▸ **OBJECTIVE**
Please update the entries from the start through the line holding "pyautogui.click(x=252, y=73)", inclusive, replacing "screenshot" with "screen image" and changing nothing else. Give back only those lines, without the pictures.

▸ **Entries with element and text location data**
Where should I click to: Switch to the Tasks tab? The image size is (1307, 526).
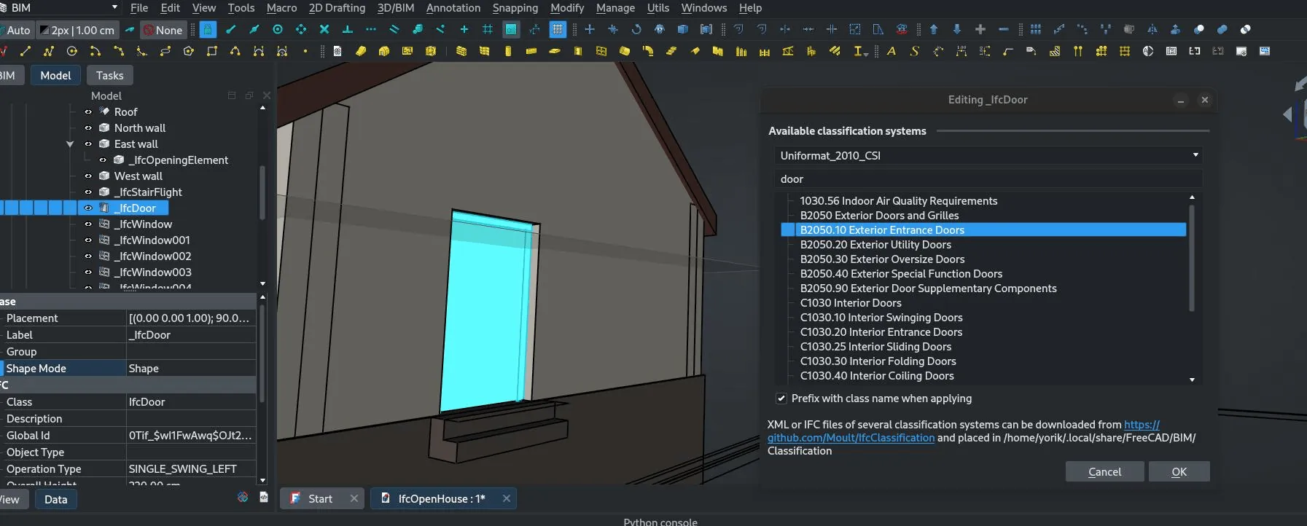click(109, 76)
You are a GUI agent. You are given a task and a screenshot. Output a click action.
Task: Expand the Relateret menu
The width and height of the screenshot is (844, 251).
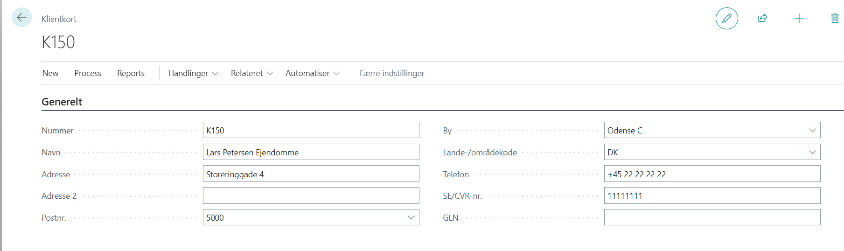pyautogui.click(x=252, y=73)
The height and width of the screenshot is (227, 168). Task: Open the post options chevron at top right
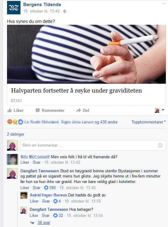pyautogui.click(x=164, y=3)
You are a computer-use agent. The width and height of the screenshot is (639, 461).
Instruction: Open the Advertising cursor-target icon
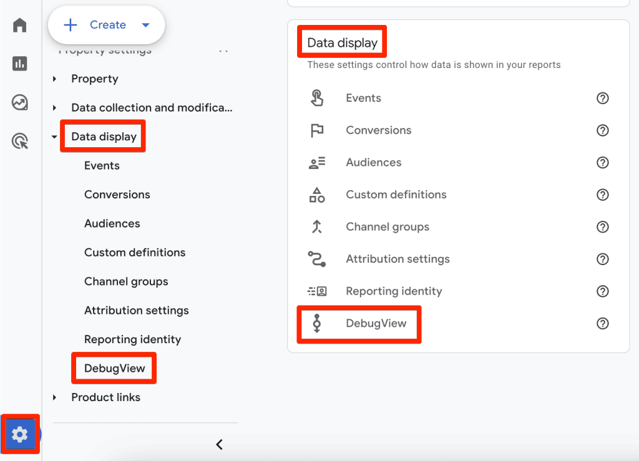[20, 141]
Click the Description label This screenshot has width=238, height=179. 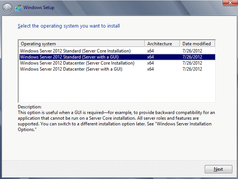(x=29, y=107)
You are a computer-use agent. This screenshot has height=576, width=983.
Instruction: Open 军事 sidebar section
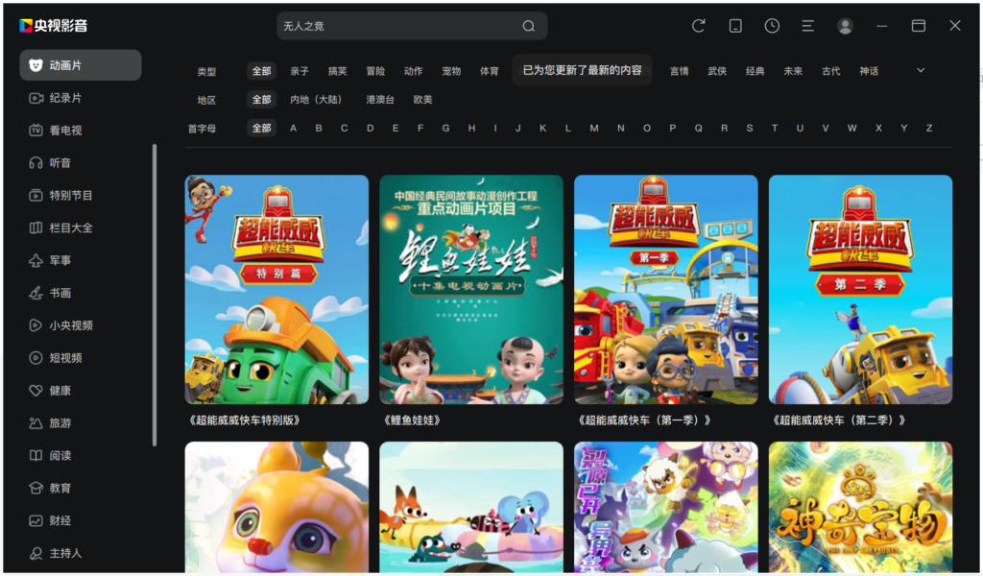pos(60,260)
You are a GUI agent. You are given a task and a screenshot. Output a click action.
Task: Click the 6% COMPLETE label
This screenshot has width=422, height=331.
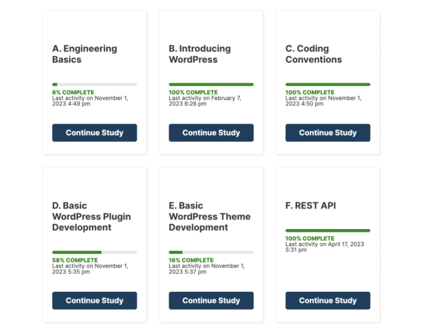pos(73,92)
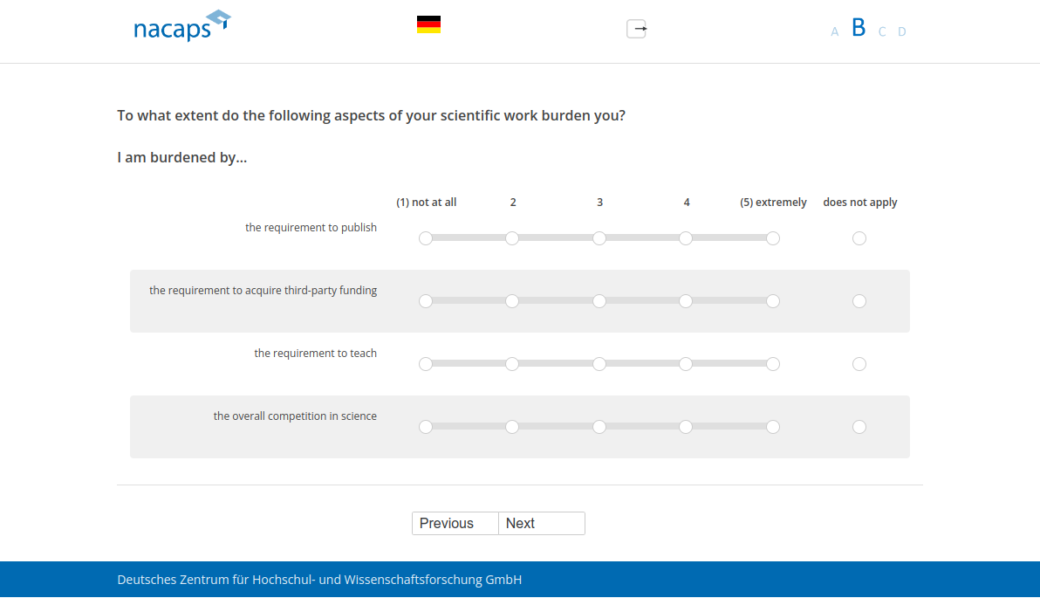Viewport: 1040px width, 605px height.
Task: Click the requirement to teach slider track
Action: coord(556,363)

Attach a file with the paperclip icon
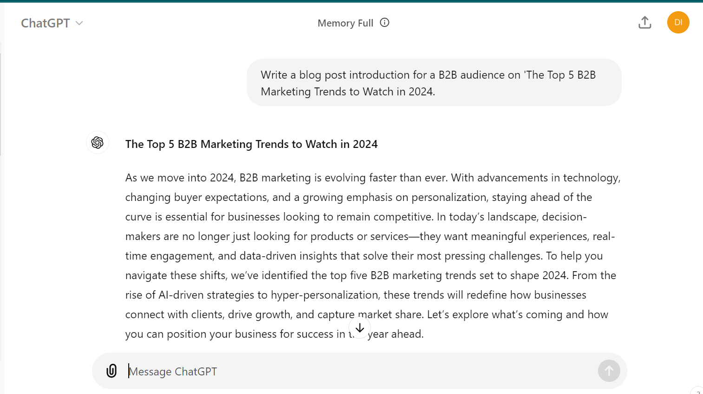pyautogui.click(x=112, y=371)
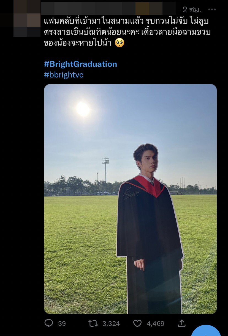Click the signature on the gown in photo
Viewport: 228px width, 336px height.
pos(131,194)
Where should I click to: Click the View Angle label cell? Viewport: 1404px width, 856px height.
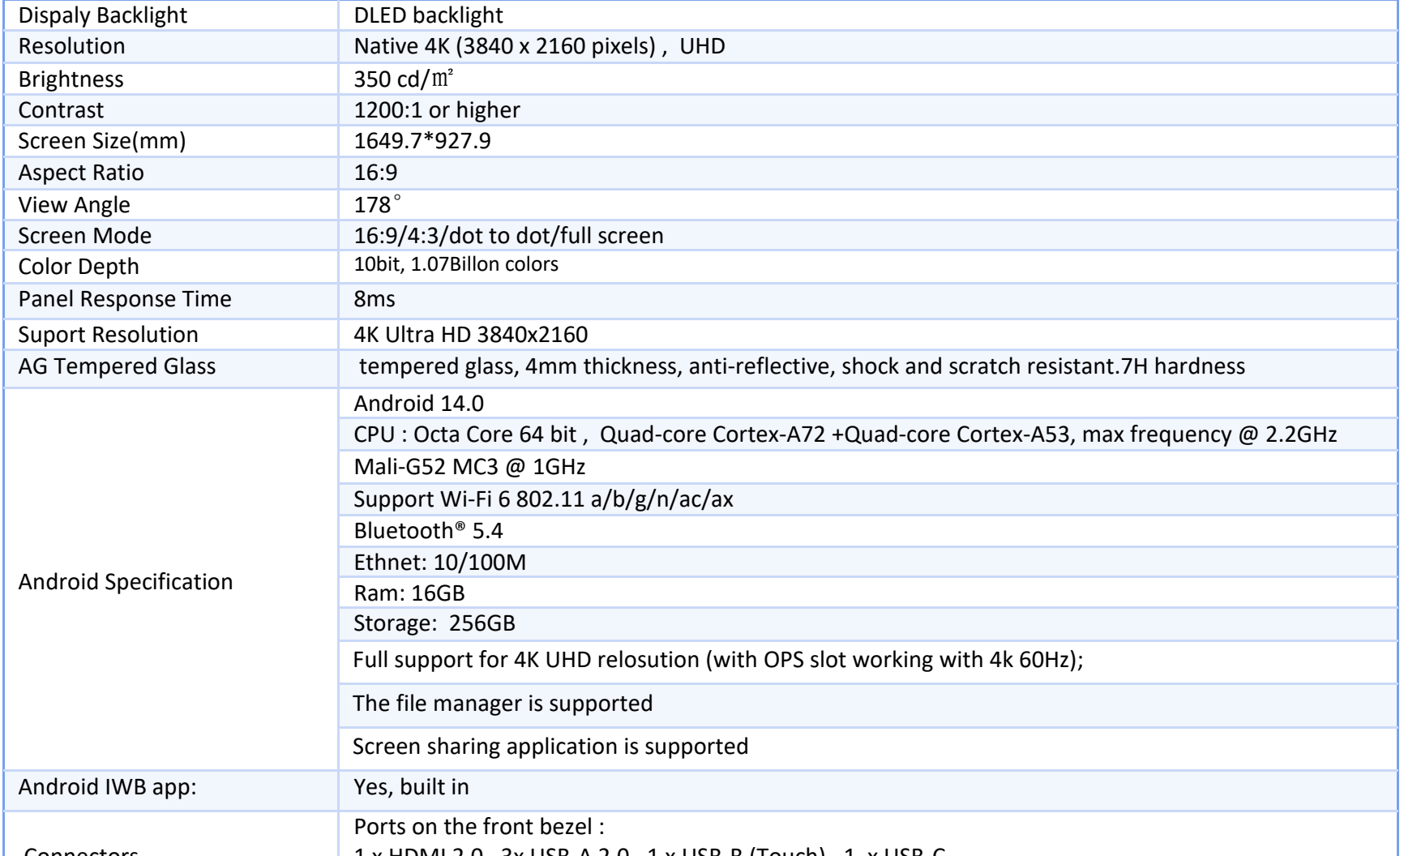pos(74,205)
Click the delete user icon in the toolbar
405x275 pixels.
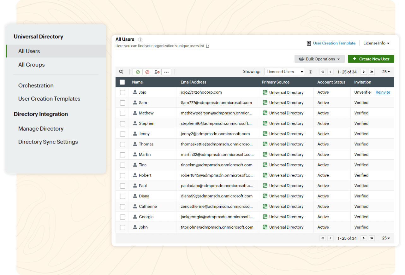157,72
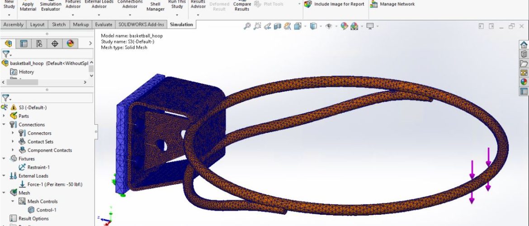Open SOLIDWORKS Resources home icon in task pane
Screen dimensions: 529x226
click(524, 45)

▸ **OUTPUT OF THE EXERCISE**
Where should I click to: Switch to the Tasks tab? The image size is (1307, 526).
click(109, 76)
You are a GUI agent. You are given a task and a screen image. Output a click action.
Task: Expand the Relateret menu
The width and height of the screen image is (844, 251).
pyautogui.click(x=252, y=73)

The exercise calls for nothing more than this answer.